I teach and mentor teams that have started or are several months into their projects. I see what happens after they’ve experienced problems. I view the teams from the outside looking in. I see the manifestations of problems and I have to figure out what the root of each problem is.
These issues often come from management thinking Hadoop/Spark/Big Data is a silver bullet or that it’s going to be an easy rollout. Once they get deep into the guts or project, management and engineering find out it isn’t easy. They’re faced with the difficult decision of delaying the project or doing a half-assed job.
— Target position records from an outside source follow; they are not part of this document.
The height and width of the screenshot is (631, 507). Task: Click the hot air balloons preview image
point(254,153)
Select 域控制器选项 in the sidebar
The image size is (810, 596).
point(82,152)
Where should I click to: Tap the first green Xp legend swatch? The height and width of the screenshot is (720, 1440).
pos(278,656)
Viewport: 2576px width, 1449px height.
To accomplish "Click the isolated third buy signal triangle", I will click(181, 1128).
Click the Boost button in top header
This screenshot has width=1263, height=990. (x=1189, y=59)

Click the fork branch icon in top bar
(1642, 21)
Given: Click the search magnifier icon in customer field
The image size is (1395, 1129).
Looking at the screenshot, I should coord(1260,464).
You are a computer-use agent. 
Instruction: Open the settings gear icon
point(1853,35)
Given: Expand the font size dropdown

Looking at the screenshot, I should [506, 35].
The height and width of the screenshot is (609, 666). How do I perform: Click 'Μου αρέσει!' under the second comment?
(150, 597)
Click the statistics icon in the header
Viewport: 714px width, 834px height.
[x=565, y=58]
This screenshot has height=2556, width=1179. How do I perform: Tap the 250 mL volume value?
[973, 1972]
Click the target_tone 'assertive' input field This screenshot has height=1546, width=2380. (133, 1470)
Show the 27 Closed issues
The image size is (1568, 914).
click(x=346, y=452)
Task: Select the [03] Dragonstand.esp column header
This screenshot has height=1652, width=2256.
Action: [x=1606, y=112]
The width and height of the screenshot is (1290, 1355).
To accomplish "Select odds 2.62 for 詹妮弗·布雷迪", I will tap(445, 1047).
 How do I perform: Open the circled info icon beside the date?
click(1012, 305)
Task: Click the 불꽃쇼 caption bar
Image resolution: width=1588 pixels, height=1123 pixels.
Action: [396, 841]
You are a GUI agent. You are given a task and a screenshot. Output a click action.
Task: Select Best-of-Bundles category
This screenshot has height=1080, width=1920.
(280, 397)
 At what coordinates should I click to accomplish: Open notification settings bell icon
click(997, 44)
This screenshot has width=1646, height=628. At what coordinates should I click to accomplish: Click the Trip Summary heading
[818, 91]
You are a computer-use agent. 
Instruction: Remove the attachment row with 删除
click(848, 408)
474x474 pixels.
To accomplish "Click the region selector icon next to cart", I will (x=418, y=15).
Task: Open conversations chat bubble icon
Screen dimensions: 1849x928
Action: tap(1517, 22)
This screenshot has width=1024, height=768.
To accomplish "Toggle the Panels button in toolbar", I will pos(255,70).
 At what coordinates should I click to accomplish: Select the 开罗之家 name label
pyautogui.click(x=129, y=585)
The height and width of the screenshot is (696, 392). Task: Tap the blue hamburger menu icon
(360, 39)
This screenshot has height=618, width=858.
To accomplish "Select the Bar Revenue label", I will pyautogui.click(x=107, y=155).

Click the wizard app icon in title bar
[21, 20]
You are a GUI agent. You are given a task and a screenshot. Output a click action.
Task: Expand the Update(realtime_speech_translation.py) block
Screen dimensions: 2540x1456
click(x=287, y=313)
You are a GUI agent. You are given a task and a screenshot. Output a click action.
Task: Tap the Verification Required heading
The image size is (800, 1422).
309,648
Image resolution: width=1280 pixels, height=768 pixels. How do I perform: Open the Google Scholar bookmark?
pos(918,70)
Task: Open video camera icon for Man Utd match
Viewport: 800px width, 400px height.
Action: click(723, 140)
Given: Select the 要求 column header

These incorrect assumptions made in a vacuum at the beginning of a project lead to failure. If you’re embarking on a Big Data project, make sure you’ve read and applied my Data Engineering Teams book’s advice.
The team assumes that somehow they’ll have the time to go back and do it right. They don’t ever get the time to go back and do it again. There are two main reasons. First, teams are never given the time to go back and do it right. Second, it means changing data in flight or on disk.
If you’re changing data on disk and didn’t use a schema that can evolve, you’ll have all sorts of trouble changing code. This becomes the non-starter or pushes out development timelines. For enterprises, they’ll have to convince and coordinate with other teams on code changes.
These are the types of projects and mentalities that are cancelled due to a lack of progress. Usually the post-mortem blames the technology. To the outside observer that’s reason why things failed; there was some kind of technical issue. It takes an honest look at the whole project to truly figure what caused the problems in the first place.